[[ Exercise material, beginning ]]

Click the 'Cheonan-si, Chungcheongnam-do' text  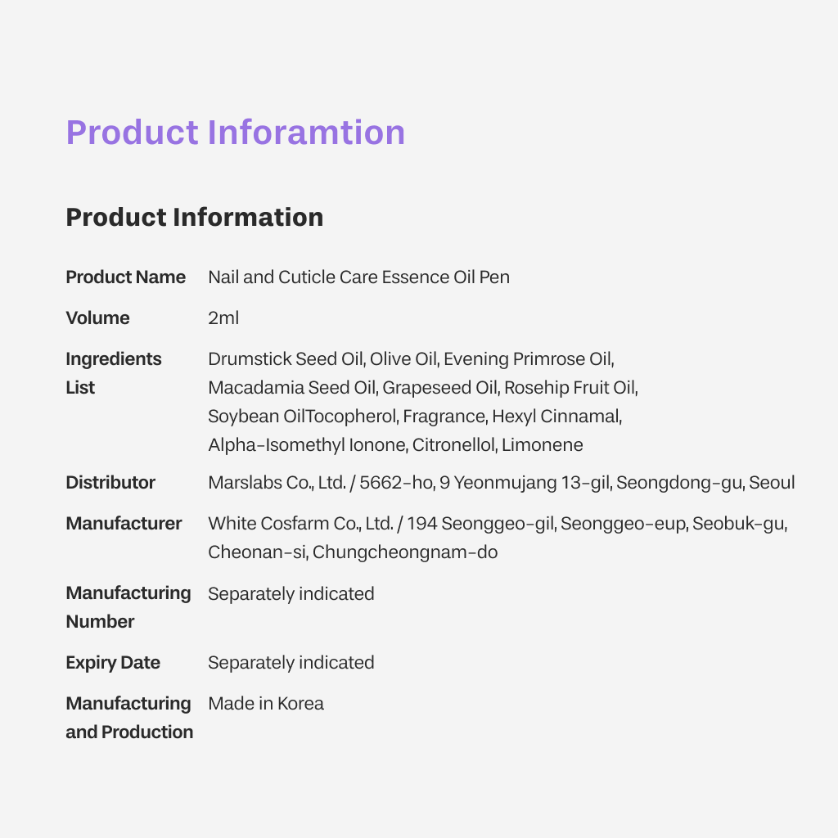(x=353, y=552)
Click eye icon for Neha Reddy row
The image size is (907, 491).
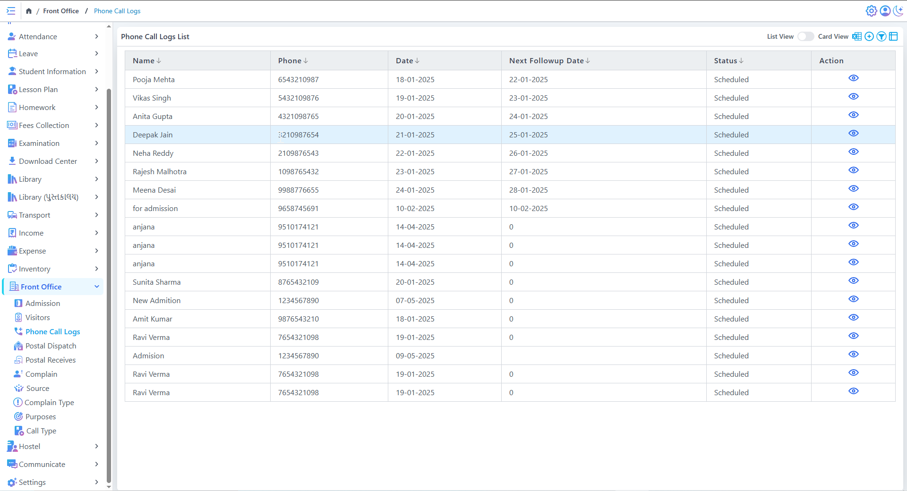[853, 152]
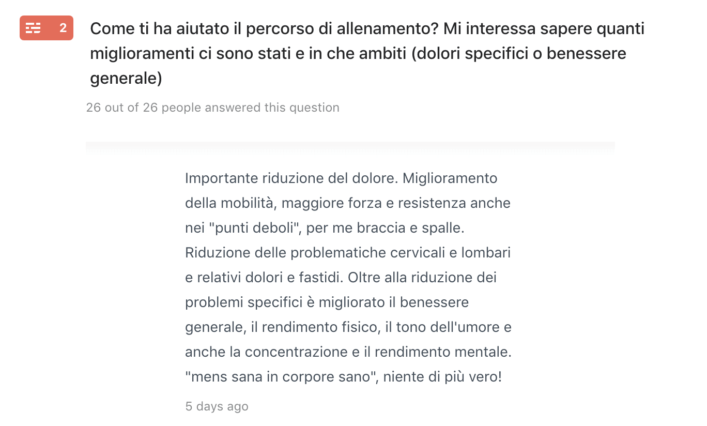Click the gray divider bar above the response
The height and width of the screenshot is (426, 707).
[350, 148]
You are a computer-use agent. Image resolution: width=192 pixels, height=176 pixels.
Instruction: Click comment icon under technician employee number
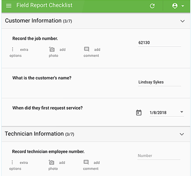pos(86,162)
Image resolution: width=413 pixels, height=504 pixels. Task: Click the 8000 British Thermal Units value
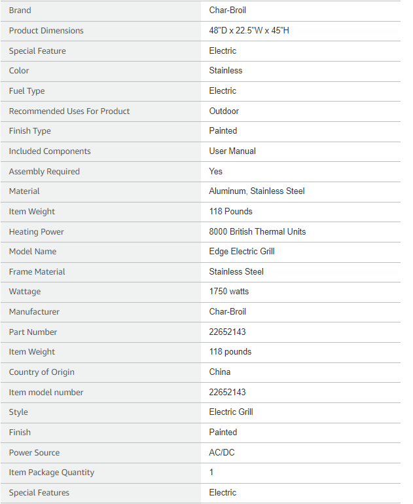(257, 232)
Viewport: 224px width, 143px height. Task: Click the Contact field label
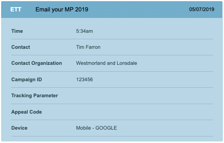pos(21,47)
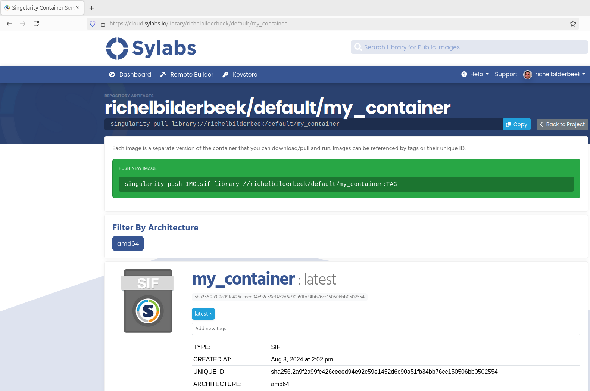Navigate to Remote Builder
590x391 pixels.
[187, 74]
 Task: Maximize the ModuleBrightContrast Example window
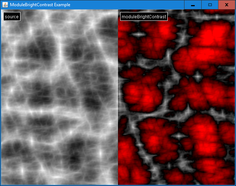210,5
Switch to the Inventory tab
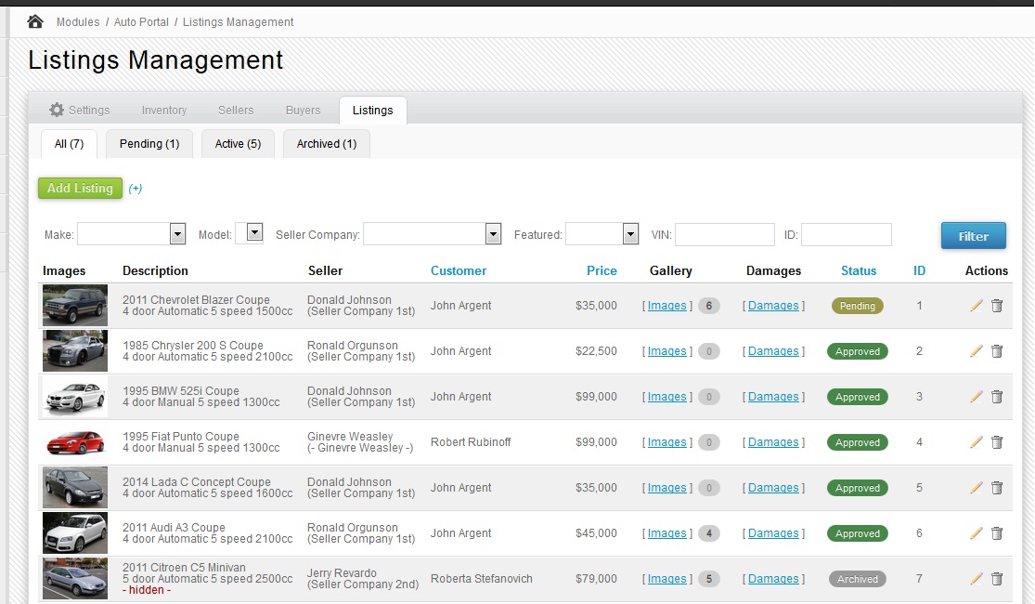 [164, 110]
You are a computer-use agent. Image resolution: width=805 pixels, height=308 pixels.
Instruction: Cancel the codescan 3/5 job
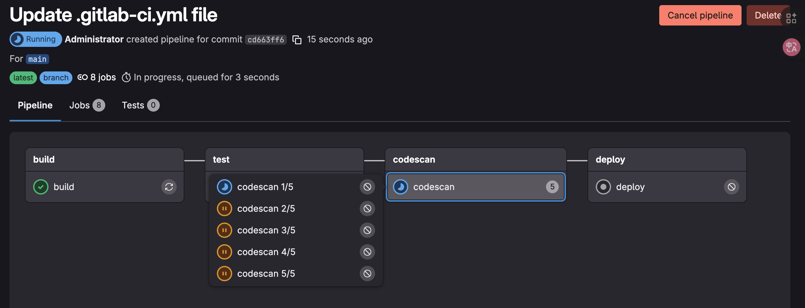click(367, 230)
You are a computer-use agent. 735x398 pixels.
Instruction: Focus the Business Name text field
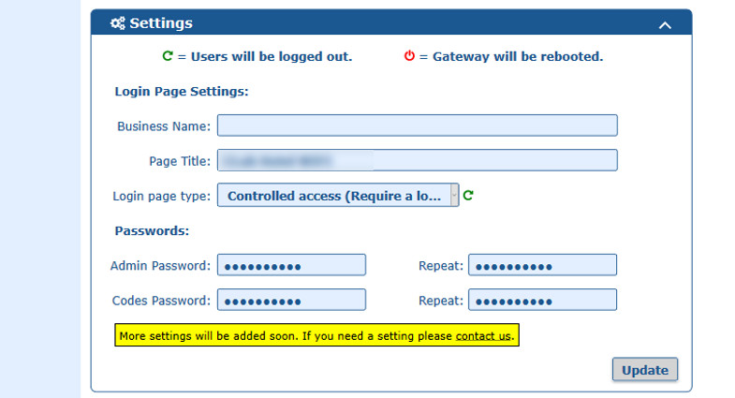[417, 125]
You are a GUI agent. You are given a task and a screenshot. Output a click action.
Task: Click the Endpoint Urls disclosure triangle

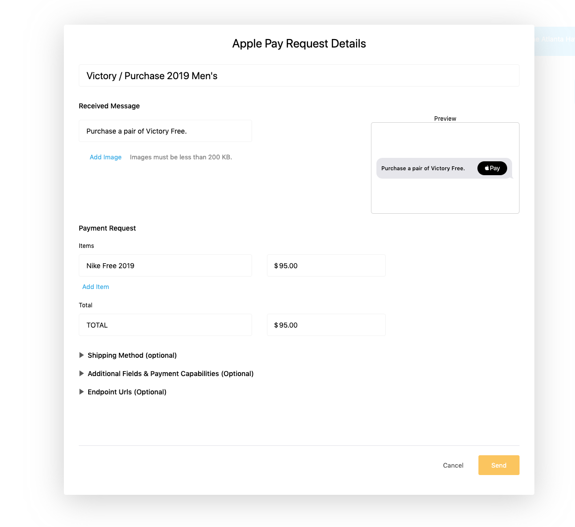(x=81, y=392)
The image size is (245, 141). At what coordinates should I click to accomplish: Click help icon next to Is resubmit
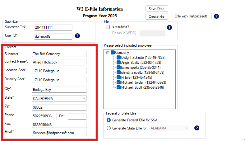click(x=169, y=27)
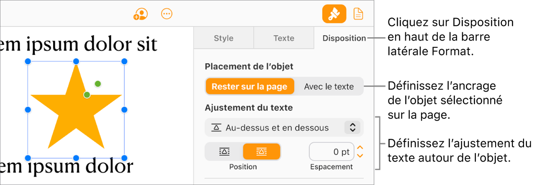Select the Disposition tab

(344, 38)
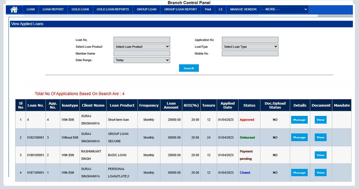Screen dimensions: 359x189
Task: Click the home icon in the navigation bar
Action: pyautogui.click(x=14, y=9)
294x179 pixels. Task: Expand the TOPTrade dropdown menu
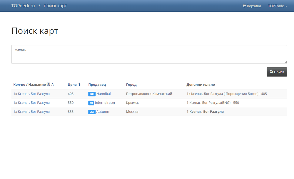278,6
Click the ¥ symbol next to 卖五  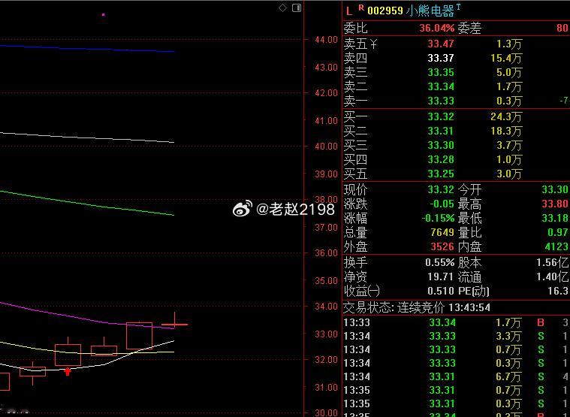tap(374, 44)
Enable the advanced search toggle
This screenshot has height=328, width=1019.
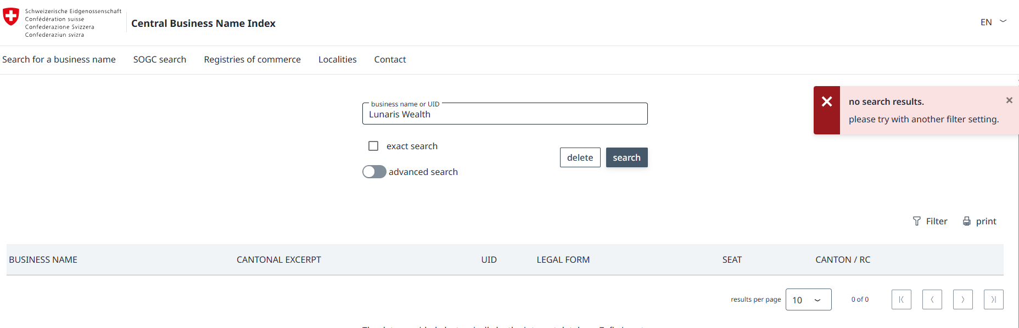point(374,172)
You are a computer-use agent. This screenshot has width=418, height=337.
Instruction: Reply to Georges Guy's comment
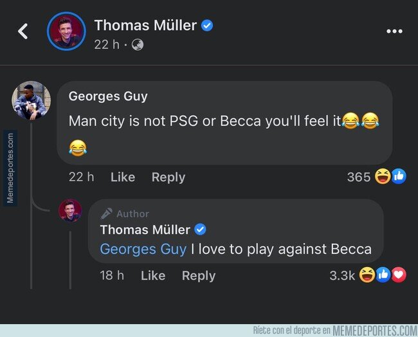(168, 178)
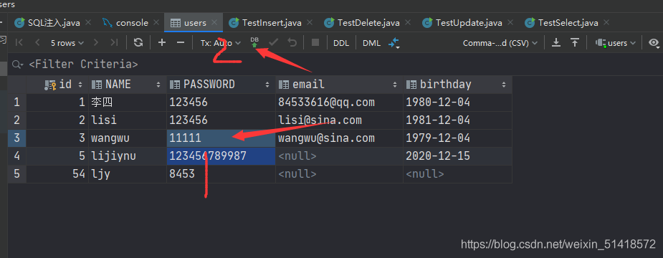
Task: Click the DML button
Action: (x=372, y=43)
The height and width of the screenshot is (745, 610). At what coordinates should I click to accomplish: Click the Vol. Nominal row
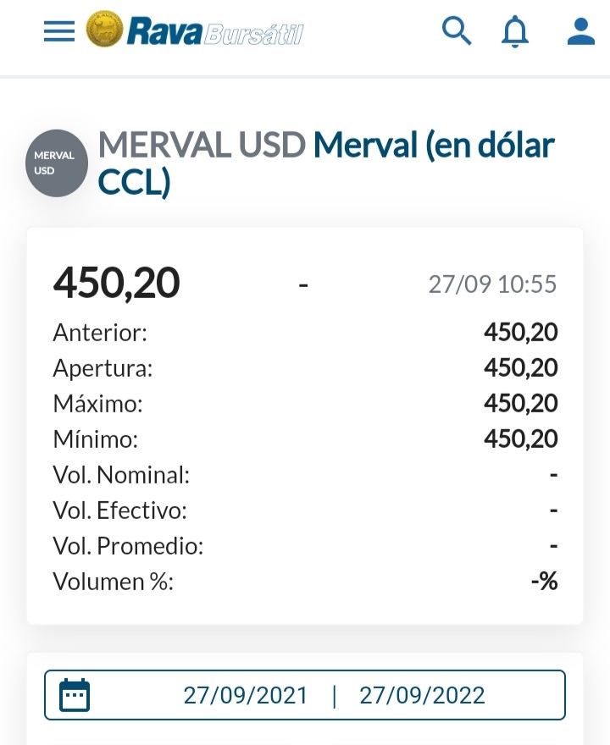point(305,475)
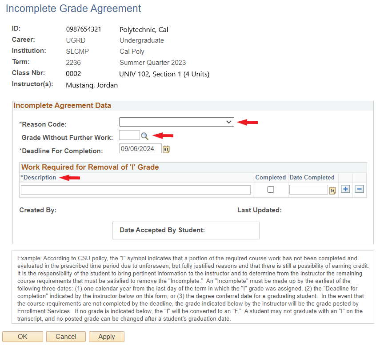Open the Grade Without Further Work lookup magnifier

[144, 136]
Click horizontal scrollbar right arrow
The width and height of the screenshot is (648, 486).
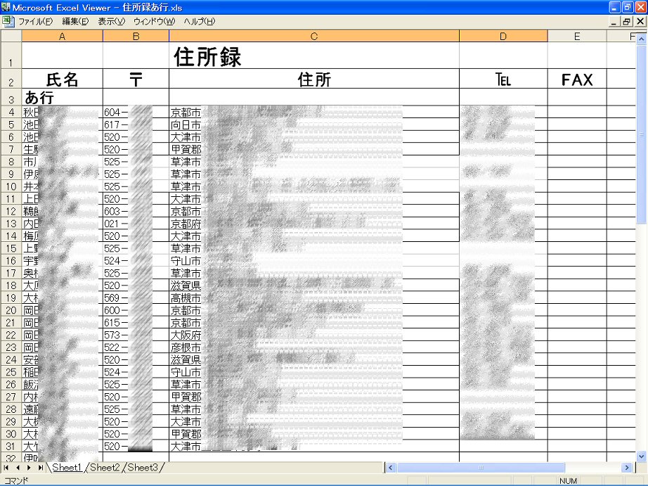coord(627,468)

[[ Exercise material, end ]]

About this exercise: For each line in the material above that contains the string "agent", make a copy.

Written answer:
You are a computer-use agent. Image resolution: width=192 pixels, height=176 pixels.
You are a computer-use agent. Image resolution: width=805 pixels, height=308 pixels.
You are a computer-use agent. 735x398 pixels.
You are a GUI agent. You are given a task and a screenshot. Output a click action.
You are a computer-use agent. This screenshot has width=418, height=337.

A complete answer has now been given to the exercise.